> _WHAT TO PRODUCE_: Copy the records from the line containing "You are a GUI" through the line containing "[x=1078, y=485]", both included, and replace "server port" with "proxy port" while changing nothing else. Give only those lines.

> _SUPPLIED INFORMATION_:
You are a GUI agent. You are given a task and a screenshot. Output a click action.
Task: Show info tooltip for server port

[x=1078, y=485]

==

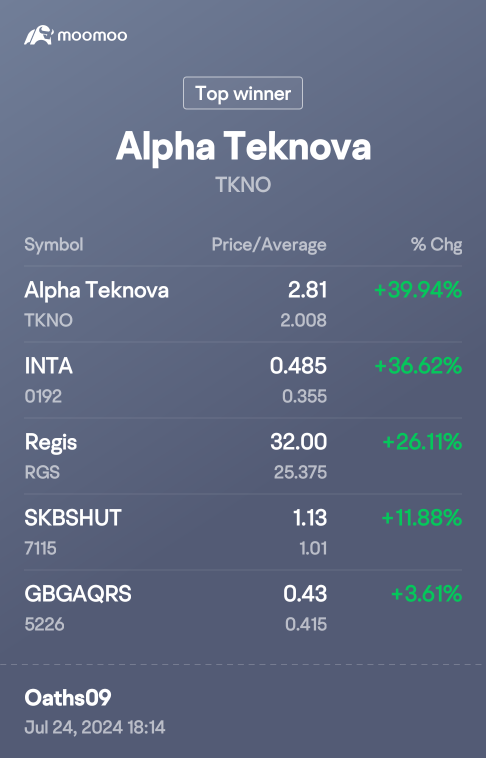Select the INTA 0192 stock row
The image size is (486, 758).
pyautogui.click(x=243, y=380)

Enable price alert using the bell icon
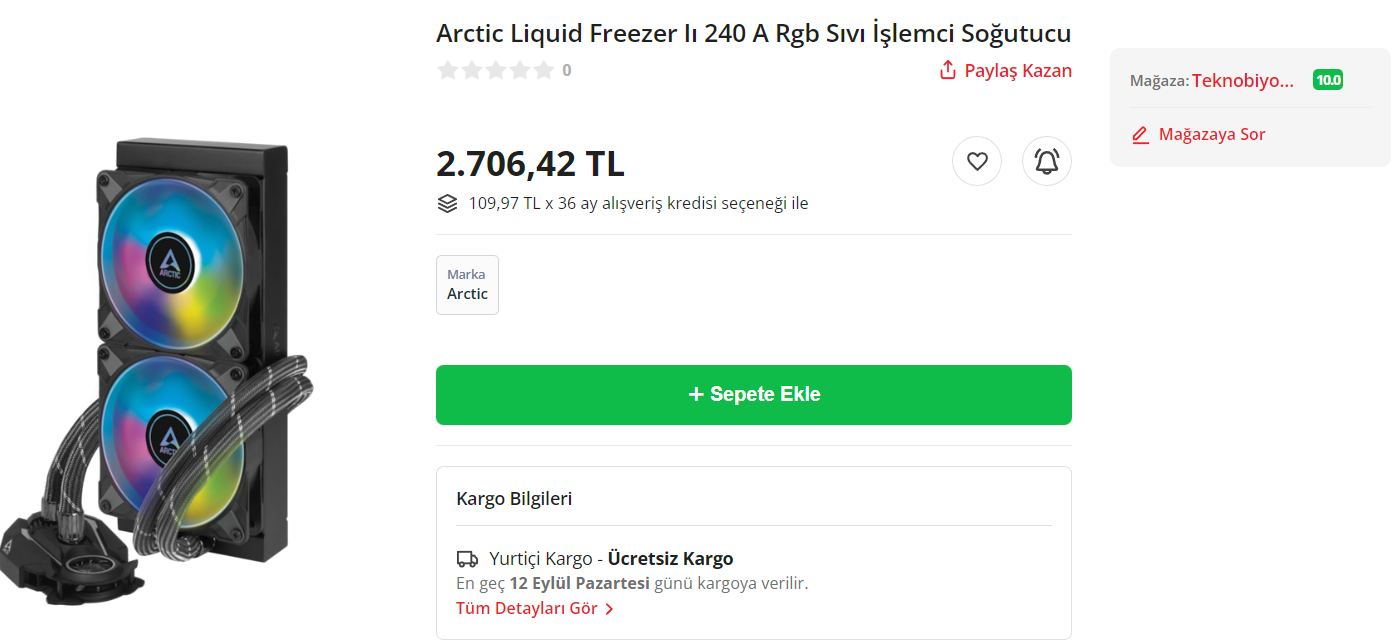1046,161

> _TASK SOLUTION_:
You are a GUI agent. You are given a task and a screenshot. Output a click action.
Task: Show info tooltip for proxy port

[x=1078, y=485]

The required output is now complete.